Bahrain center soon to treat first SCD patient with Casgevy
Gene-editing therapy approved in Persian Gulf nation in December
The Bahrain Oncology Center now is among the first in the world to offer Casgevy (exagamglogene autotemcel), an approved gene-editing therapy, to people with sickle cell disease (SCD) and transfusion-dependent beta-thalassemia (TDT), a related blood disorder.
That milestone, announced in a release by the country’s regulatory authority, follows the center’s accreditation, which recognized its adherence to international standards for cell therapy and bone marrow transplant.
Bahrain, a small island nation in the Persian Gulf, approved Casgevy as a one-time treatment for SCD and TDT in December, shortly after it was conditionally approved in the U.K. and shortly before its approval by U.S. regulators.
A first SCD patient soon is to start the process of treatment with Casgevy at the Bahrain Oncology Center, one of the country’s leading providers of comprehensive care, the release stated.
Casgevy uses CRISPR technology to promote fetal hemoglobin production
SCD is caused by mutations in the HBB gene that result in the production of a faulty version of hemoglobin — the protein responsible for oxygen transport in red blood cells. This version of hemoglobin tends to clump inside red blood cells, causing them to acquire a sickle-like shape.
Defective red blood cells usually die prematurely and are prone to obstructing blood vessels, raising a person’s likelihood of anemia, painful vaso-occlusive crises (VOCs), and other disease symptoms.
Casgevy uses a gene-editing technology, called CRISPR/Cas9, to increase production of fetal hemoglobin, which is more effective at carrying oxygen than its adult counterpart. It does so by reducing the activity of the BCL11A gene, which encodes a protein that normally instructs the body to shut down fetal hemoglobin production after birth and increase production of the adult form of the protein, the one affected by SCD-causing mutations.

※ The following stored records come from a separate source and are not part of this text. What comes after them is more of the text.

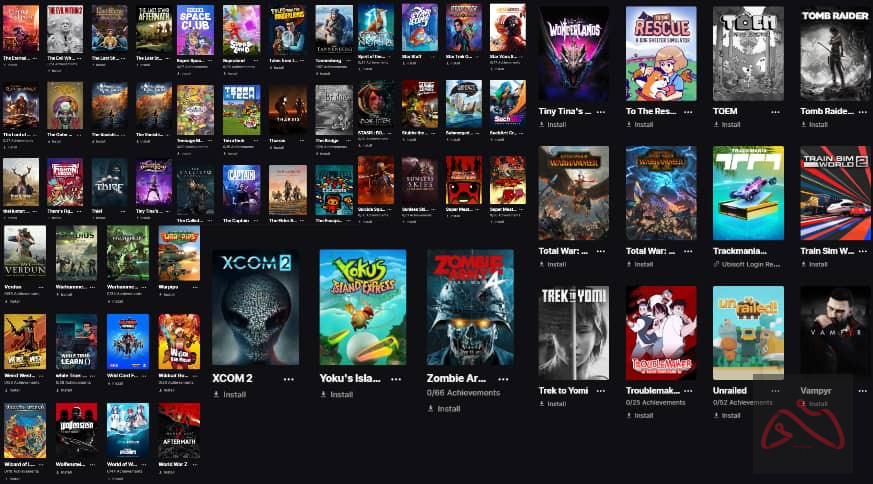
Task: Click the download icon under Trek to Yomi
Action: point(542,404)
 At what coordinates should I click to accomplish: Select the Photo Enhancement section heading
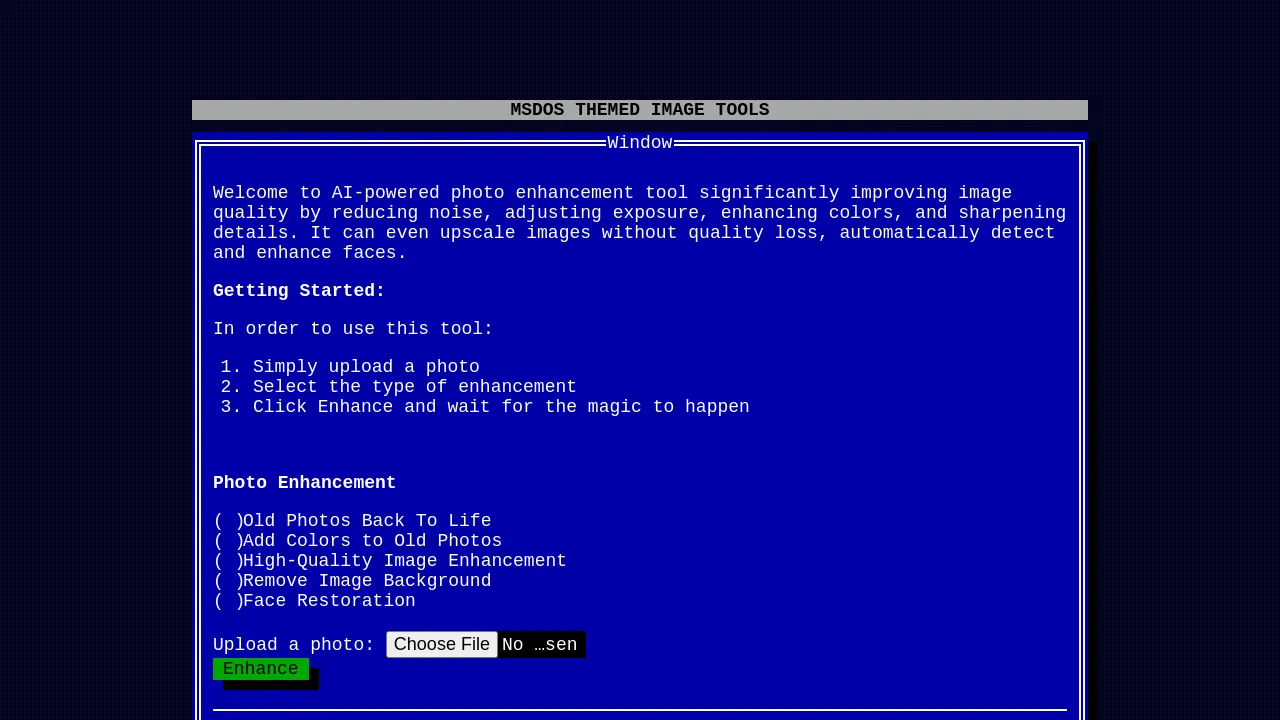point(304,482)
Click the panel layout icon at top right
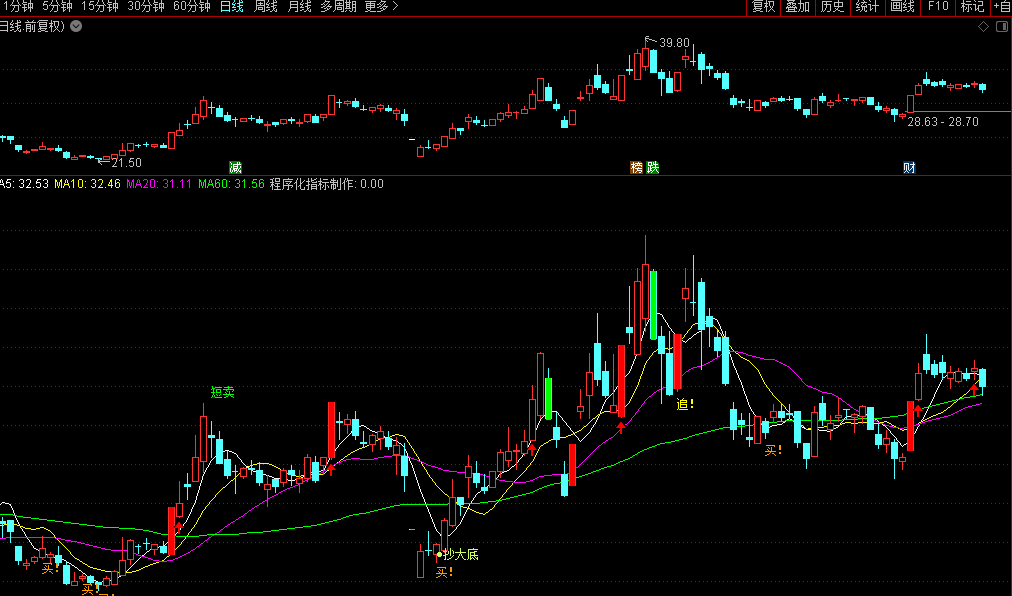Image resolution: width=1012 pixels, height=596 pixels. pyautogui.click(x=1000, y=26)
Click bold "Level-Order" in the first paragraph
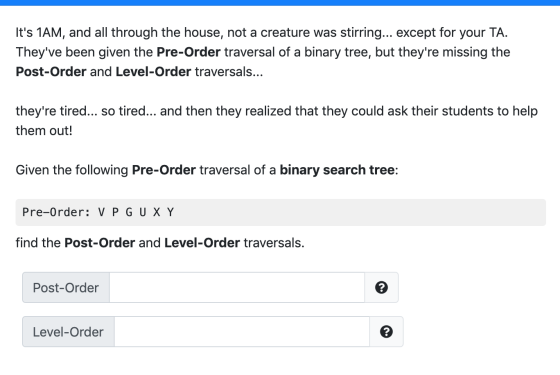560x375 pixels. point(153,72)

Therapy, a one-time infusion, has process requiring multiple steps
The treatment involves collecting a patient’s hematopoietic stem cells — cell precursors that can give rise to all mature blood cell types — and editing them in a lab. After the patient undergoes chemotherapy to destroy defective cells, the edited cells are returned via a stem cell transplant.
Transplanted cells are expected to survive and multiply in the bone marrow, generating red blood cells that are capable of producing fetal hemoglobin. As such, the therapy is expected to prevent red blood cell sickling and reduce the frequency and severity of VOCs.
The overall process of treatment, including the manufacturing of each patient’s cells, preparing the patient for treatment, and administering the edited cells, can take up to one year and only be performed at authorized centers.
The U.S. Food and Drug Administration approved Casgevy to treat SCD patients, ages 12 and older, experiencing recurrent VOCs, making it the country’s first therapy using CRISPR gene-editing technology. The therapy also is conditionally approved in the European Union for SCD patients, starting at age 12, with recurrent VOCs, and is approved in Saudi Arabia.
The launch of the Casgevy program at the Bahrain center is a collaborative effort between the country’s National Health Regulatory Authority, Ministry of Health, Royal Medical Services, and government hospitals.